On the foreign trade front, exports reached 7.72 billion euros (-1.3%) in the first eight months of 2025. The most significant figure concerns volumes: 131.8 million pairs were sold abroad, up 4.3%. This recovery in volume was accompanied by a normalisation of average prices (58.58 euros per pair, -5.3%), signalling a correction after the double-digit increases of 2022/2023.

The EU (which takes seven out of every ten pairs exported) is growing in both value (+2.2%) and volume (+7.6%). Germany stands out with a solid 6% rise in value and 10% in pairs, while positive results were also recorded in Spain, Poland, Belgium, and Austria. Outside the EU, the Middle East remains the most dynamic region, with overall value up 13%, driven by a surge in the United Arab Emirates (+20%). Turkey and Mexico also performed well.

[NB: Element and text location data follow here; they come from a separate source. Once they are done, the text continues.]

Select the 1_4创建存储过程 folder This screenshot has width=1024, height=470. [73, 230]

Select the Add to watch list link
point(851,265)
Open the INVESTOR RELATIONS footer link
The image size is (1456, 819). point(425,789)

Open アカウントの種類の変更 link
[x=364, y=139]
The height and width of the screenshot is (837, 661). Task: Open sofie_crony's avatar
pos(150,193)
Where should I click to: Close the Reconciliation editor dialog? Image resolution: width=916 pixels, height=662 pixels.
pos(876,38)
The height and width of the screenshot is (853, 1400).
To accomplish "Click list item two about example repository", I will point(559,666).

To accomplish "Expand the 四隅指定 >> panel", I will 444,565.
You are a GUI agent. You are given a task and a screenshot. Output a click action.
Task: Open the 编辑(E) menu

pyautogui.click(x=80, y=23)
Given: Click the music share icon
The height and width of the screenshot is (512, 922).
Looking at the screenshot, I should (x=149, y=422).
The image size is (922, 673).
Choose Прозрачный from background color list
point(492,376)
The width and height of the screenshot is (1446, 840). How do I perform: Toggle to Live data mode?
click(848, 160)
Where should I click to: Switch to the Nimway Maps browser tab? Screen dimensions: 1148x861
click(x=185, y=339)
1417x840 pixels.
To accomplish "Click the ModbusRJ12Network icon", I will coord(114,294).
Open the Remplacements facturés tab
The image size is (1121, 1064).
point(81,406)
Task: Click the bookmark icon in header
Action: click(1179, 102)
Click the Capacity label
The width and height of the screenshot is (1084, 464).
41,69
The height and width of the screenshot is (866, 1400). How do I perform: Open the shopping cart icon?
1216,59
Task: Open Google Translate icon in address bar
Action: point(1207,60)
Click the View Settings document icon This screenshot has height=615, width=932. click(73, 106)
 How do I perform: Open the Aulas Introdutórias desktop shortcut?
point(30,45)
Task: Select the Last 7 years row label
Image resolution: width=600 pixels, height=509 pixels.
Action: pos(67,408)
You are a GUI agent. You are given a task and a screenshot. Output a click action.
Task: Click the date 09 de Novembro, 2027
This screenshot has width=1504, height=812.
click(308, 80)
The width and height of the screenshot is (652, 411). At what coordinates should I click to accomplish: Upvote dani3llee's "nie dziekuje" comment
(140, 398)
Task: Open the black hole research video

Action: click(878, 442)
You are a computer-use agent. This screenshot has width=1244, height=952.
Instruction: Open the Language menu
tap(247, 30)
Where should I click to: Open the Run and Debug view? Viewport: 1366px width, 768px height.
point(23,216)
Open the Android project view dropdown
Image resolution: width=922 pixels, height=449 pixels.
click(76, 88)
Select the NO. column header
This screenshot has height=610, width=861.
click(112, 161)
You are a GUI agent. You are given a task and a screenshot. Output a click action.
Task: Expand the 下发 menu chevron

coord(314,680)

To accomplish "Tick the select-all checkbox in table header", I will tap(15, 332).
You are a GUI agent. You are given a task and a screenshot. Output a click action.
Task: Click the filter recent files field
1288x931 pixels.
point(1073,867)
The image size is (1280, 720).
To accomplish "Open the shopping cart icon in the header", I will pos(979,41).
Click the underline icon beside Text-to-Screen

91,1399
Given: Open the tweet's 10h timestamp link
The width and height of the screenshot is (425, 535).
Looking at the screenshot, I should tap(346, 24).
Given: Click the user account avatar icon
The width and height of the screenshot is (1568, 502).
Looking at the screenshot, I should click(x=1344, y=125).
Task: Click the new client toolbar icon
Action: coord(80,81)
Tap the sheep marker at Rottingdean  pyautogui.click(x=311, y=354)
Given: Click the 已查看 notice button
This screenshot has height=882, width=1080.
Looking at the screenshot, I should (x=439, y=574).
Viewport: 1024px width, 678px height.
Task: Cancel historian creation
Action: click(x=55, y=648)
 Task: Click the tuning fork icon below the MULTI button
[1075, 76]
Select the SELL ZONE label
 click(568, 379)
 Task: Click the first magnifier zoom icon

The Far East, by contrast, remains under pressure, with a contraction of more than 20% in both volume and value, affected by the sharp slowdown recorded in China (-24.6% in value) as well as in all the other main Asian markets (Hong Kong, Japan,and South Korea), and by the CIS region (-9.2%, with -17.8% in Russia), still hampered by the conflict.

“The US market remains under close watch, with the eight-month period closing up 2.9% in value against a decline in volumes (-4.2%). The sector is cautiously assessing the impact of the tariffs set under the US-EU agreement: while August registered a discouraging -17.8% in value, preliminary September data show a responsiveness that was, in some respects, unexpected. To date, 55% of member companies exporting to the US judge the effects of the tariffs to be far from negligible, with one in five companies facing severe difficulties,” the note concludes.